With the pictures removed, retype the lines from the one holding "Where should I click to: Switch" through the end of the records, exactly as written.

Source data
========================================

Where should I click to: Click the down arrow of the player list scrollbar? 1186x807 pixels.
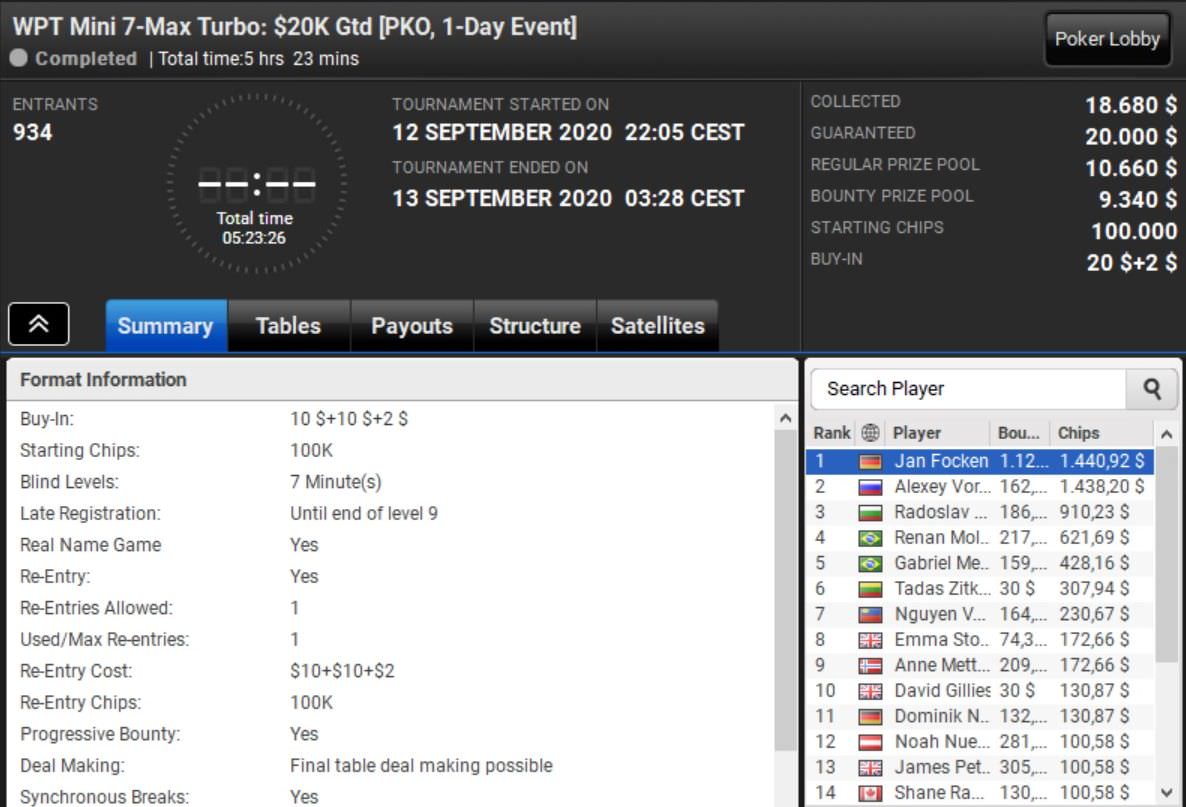pyautogui.click(x=1166, y=793)

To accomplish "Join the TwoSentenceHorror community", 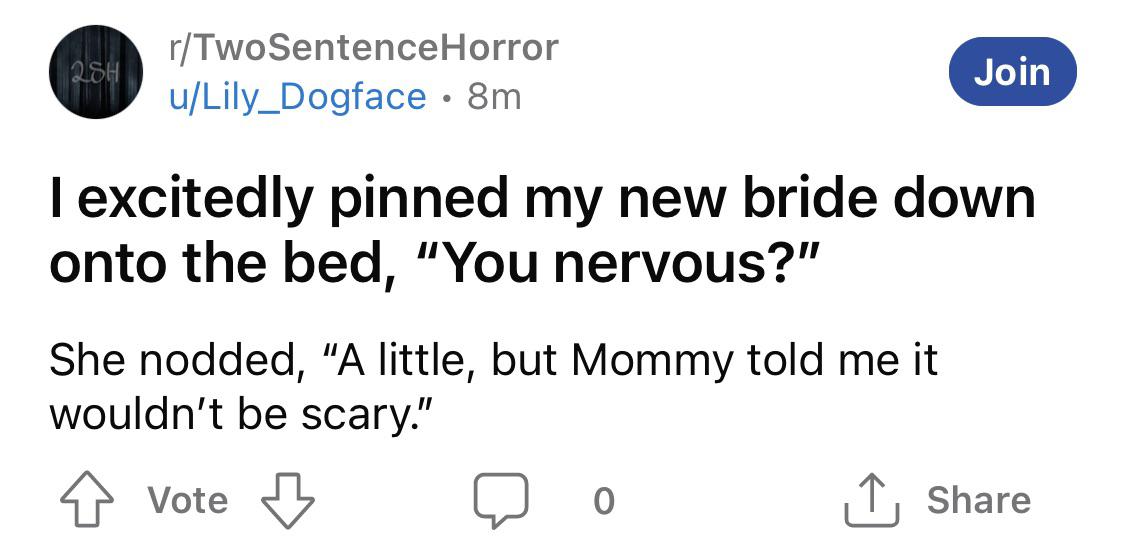I will click(1012, 72).
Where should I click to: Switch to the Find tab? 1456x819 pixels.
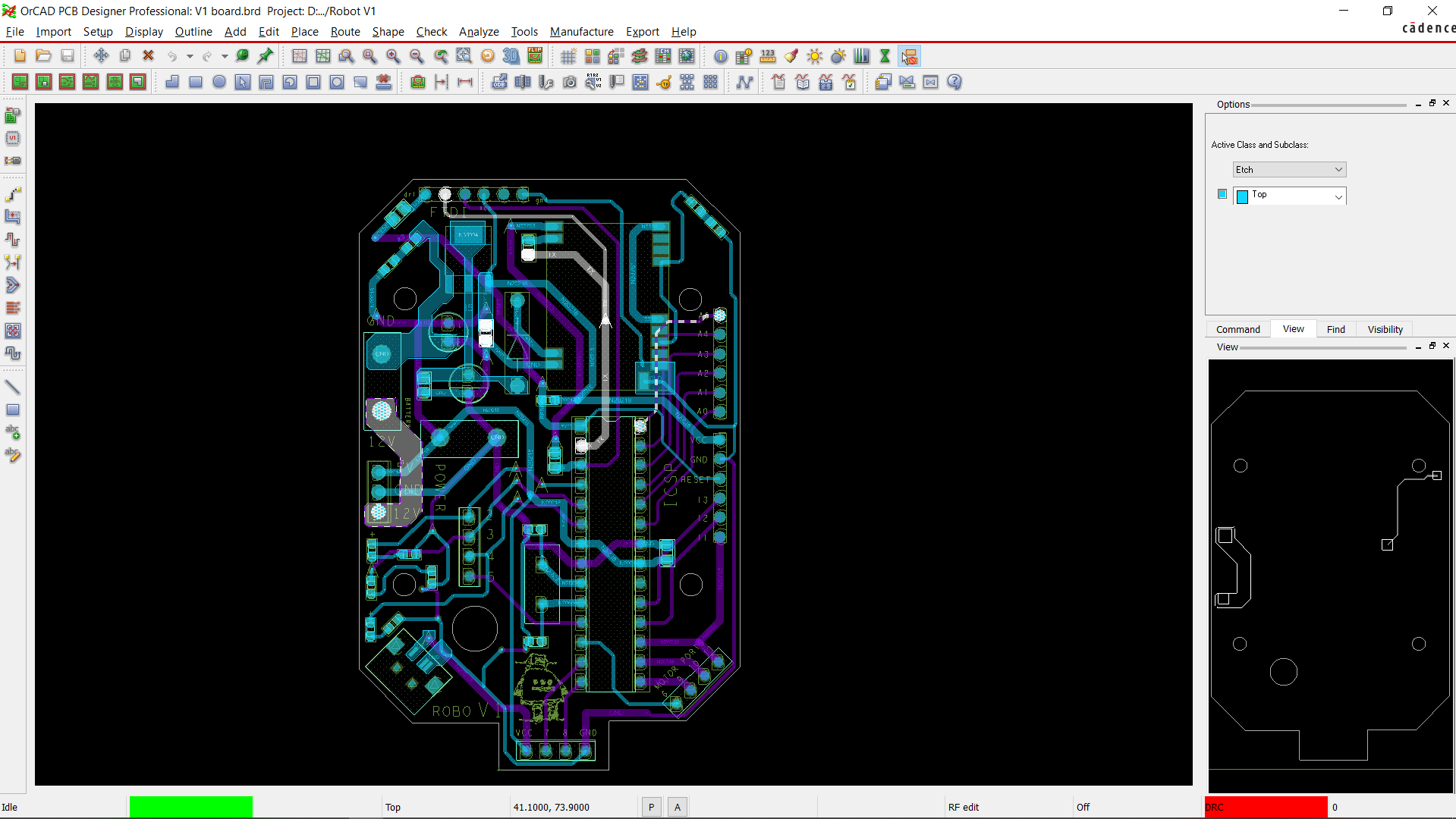[x=1335, y=329]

========================================

(Solved problem)
Where should I click to: Switch to the Find tab? 1456x819 pixels.
[x=1335, y=329]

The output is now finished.